This blog is a little more lighthearted than my normal blog. An article in FierceWireless caught my eye talking about how Nokia plans to establish a 4G network on the Moon.

The primary purpose of the wireless technology will be to communicate between a base station and lunar rovers. 4G LTE is a mature and stable technology that can handle data transmission with ease – particularly in an environment where there won’t be any interference. While the initial communications will be limited to a base station and lunar rovers, the choice of 4G will make it easier to integrate future devices like sensors and astronaut cellphones into the network. NASA historically used proprietary communications gear, but it makes a lot more sense to use a communications platform that can easily communicate with a wide range of existing devices.

One challenge Nokia and NASA have to overcome on the moon is that the transmissions will be made between a low-sitting rover to a base station antenna that probably won’t be more than 3 – 5 meters off the ground. While there are no trees or other such obstacles on the moon, there are plenty of boulders and craters that will be a challenge for communications.

Nokia will have one benefit not available on earth – they can use the best spectrum band possible for the transmissions. They can establish wider data channels than are used on earth to accommodate more data within a transmission. Nobody has ever been handed a clean spectrum  slate to develop the perfect 4G system before, and Nokia engineers are probably having a good time with this.

The biggest challenge will be in designing a lightweight cellular base station that contains the core, the baseband, and the radios in a small box. All of the components must be hardened to work in wide-ranging temperatures on the moon, which can range from a high of 260 F in the daytime to minus 280 F in the dark.
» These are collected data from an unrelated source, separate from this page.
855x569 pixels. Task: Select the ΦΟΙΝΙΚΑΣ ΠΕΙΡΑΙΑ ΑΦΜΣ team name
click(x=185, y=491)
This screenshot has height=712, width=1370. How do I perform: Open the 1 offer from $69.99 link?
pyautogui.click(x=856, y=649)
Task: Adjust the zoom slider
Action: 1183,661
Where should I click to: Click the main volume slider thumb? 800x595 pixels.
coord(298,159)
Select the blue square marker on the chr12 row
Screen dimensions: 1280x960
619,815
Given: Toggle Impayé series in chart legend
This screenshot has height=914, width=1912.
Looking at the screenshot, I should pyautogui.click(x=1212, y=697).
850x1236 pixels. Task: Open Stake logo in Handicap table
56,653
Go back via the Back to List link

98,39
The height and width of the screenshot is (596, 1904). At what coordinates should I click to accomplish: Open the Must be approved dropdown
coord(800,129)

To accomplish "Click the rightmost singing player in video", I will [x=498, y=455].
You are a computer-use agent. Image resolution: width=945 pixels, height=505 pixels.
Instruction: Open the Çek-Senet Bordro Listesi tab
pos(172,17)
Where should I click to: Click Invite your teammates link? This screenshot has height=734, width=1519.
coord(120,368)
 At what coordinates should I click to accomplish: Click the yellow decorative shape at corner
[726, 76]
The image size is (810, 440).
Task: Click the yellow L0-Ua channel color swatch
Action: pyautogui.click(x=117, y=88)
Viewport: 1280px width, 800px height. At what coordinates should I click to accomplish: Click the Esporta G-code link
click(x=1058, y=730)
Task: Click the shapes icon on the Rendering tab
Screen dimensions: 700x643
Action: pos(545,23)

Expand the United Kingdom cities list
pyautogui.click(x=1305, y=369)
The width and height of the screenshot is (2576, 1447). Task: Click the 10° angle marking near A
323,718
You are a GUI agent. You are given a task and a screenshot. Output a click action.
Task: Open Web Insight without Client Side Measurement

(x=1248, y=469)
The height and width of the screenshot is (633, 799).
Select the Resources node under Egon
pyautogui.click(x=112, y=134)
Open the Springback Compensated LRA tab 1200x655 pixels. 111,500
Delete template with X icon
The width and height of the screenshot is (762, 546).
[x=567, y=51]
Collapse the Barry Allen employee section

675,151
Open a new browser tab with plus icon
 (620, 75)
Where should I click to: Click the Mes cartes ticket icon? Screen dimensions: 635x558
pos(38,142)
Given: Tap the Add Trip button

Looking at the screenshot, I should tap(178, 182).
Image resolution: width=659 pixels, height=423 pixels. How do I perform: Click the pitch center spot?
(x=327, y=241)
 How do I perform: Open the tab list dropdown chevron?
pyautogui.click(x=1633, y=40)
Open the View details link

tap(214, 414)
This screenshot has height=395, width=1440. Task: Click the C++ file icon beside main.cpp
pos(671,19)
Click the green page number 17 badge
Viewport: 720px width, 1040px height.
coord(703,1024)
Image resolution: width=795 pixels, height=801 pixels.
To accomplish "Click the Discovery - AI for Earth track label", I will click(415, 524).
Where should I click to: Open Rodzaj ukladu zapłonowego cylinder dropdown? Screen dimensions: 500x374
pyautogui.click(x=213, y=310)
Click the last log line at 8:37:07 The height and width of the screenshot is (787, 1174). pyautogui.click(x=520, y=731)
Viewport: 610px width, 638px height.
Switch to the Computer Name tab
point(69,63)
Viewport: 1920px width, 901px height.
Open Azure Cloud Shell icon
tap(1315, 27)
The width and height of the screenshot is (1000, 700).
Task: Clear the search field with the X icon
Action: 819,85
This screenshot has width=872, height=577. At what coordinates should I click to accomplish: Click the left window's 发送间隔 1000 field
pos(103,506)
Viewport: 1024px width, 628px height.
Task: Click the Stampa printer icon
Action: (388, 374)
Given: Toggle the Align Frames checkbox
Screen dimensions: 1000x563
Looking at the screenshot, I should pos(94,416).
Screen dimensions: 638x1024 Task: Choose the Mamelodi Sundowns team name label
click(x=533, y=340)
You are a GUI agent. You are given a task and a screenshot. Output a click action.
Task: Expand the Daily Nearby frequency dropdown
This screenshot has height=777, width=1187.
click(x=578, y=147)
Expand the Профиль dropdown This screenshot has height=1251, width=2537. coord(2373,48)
Nokia engineers know they have to test, then retest the gear – there will be no easy repairs on the moon. The vision is that future lunar landings will touch down on the surface and then send off both manned and unmanned rovers to explore the moon’s surface. The 4G gear must survive the rigors of an earth launch, a moon landing, and the vibrations and jolts from rovers and still be guaranteed to always work in the desolate lunar environment

I have to admit that my first reaction to the article was, “Shouldn’t we be putting 5G on the moon?”. But then it struck me. There is no 5G anywhere in the world other than the marketing product that cellular carriers call 5G. Since there will be no easy upgrades in space, Nokia engineers are being honest in calling for 4G LTE. Honestly labeling this as 4G will remind future engineers and scientists about the technology being used. Wouldn’t it be refreshing if Nokia was as honest about the 5G in our terrestrial cellular networks?